EXERCISE: In the records below, begin at the line containing "Where should I" and end at the line containing "The height and"; quote every line in that span exactly, including both boundary lines, and no others.

INPUT MATERIAL:
########

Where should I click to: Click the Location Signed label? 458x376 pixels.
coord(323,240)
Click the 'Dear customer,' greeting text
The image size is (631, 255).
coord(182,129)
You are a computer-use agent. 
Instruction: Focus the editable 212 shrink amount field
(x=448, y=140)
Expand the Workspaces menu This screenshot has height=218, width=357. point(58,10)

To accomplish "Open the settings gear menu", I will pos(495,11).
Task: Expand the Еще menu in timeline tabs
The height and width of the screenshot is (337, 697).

########

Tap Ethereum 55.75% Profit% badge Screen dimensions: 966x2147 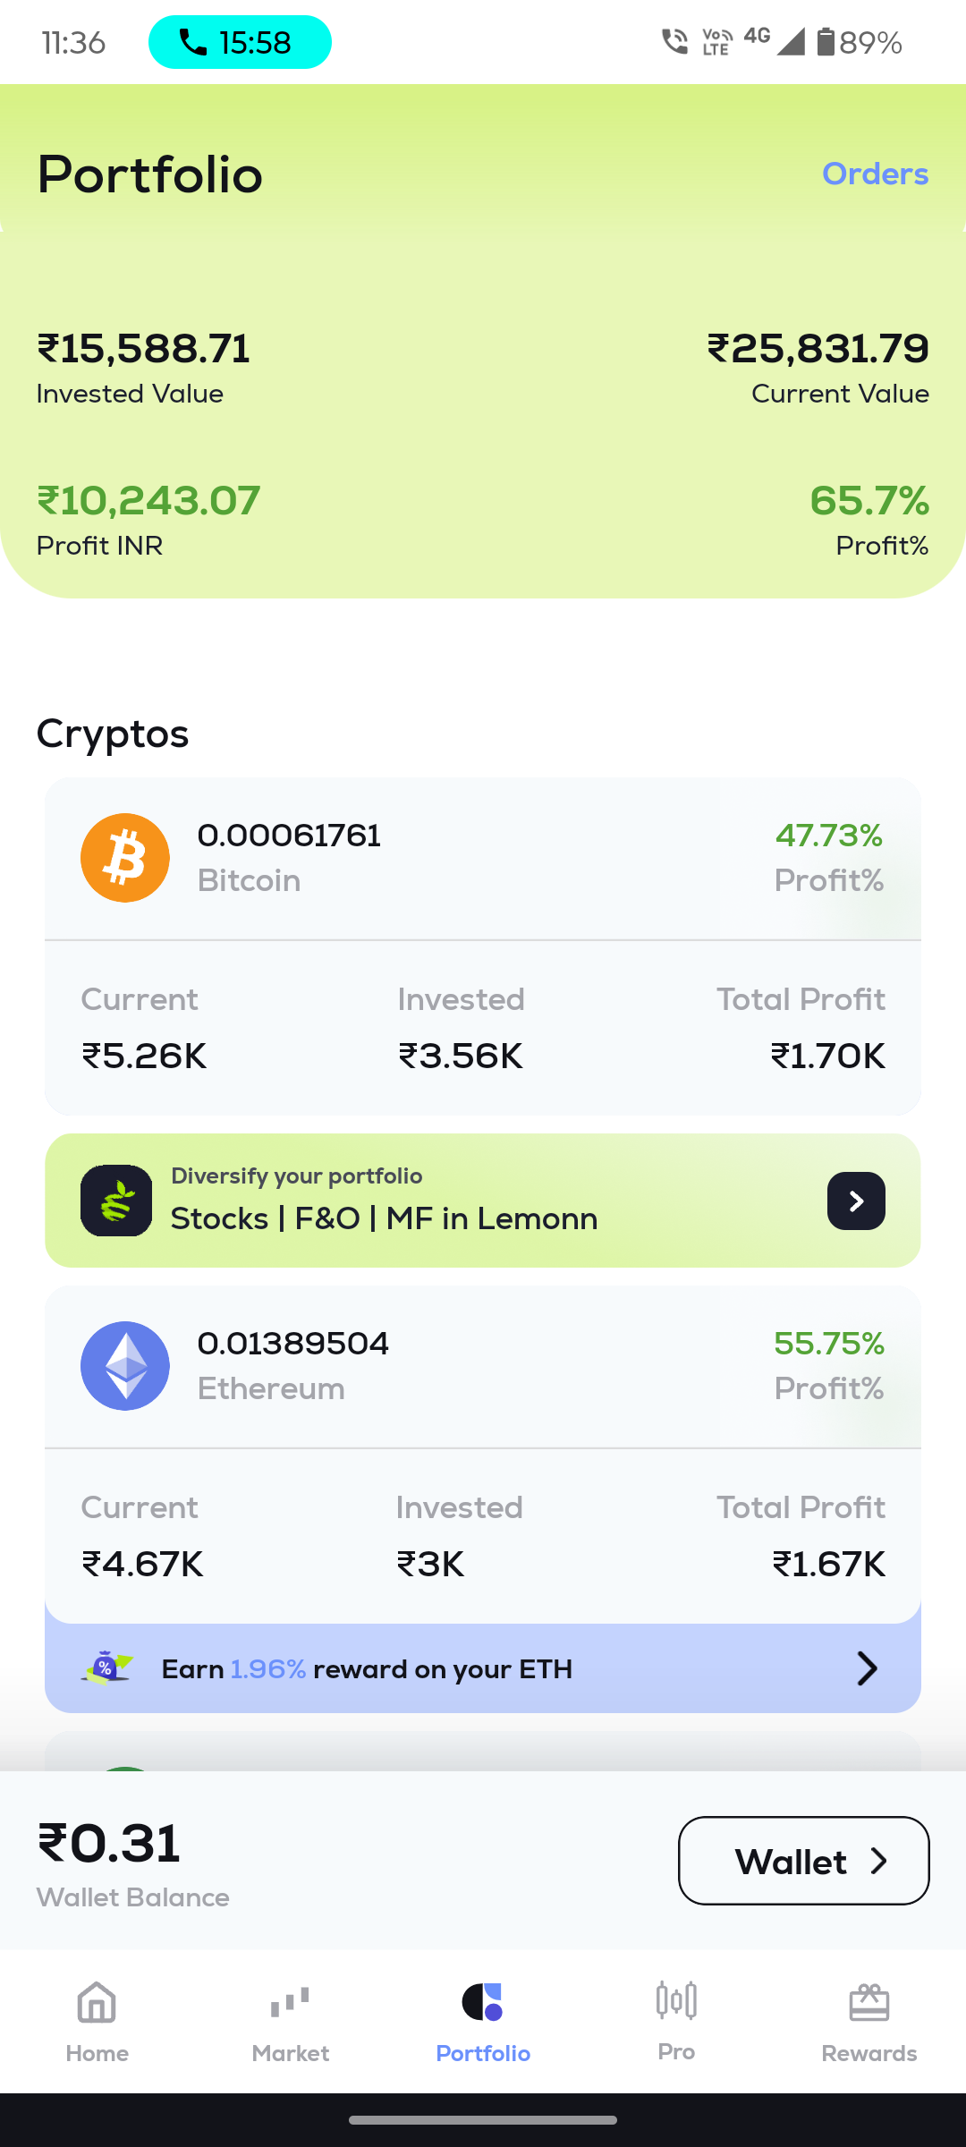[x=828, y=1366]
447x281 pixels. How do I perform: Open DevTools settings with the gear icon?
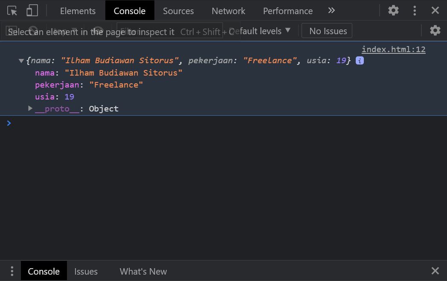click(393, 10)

########

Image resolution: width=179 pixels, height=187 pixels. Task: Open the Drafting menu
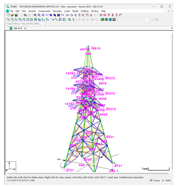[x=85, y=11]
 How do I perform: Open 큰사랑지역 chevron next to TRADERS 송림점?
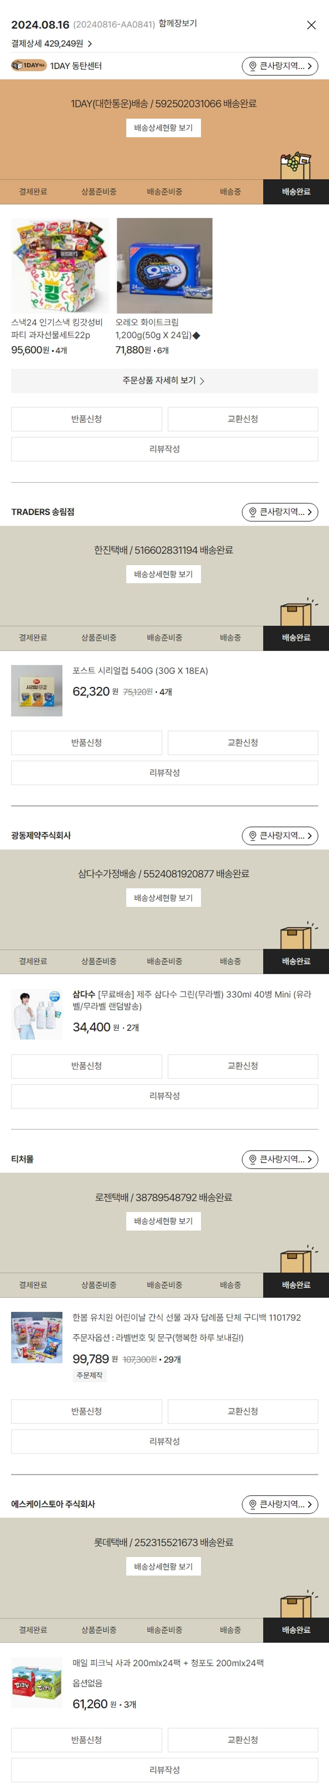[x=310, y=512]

########

TASK OUTPUT:
Where should I click to: Click the Location Signed label? 458x376 pixels.
coord(323,240)
Click the 'Dear customer,' greeting text
The image size is (631, 255).
coord(182,129)
You are a computer-use agent. 
Instruction: Focus the editable 212 shrink amount field
(x=448, y=140)
Expand the Workspaces menu This screenshot has height=218, width=357. point(58,10)

To accomplish "Open the settings gear menu", I will pos(495,11).
Task: Expand the Еще menu in timeline tabs
The height and width of the screenshot is (337, 697).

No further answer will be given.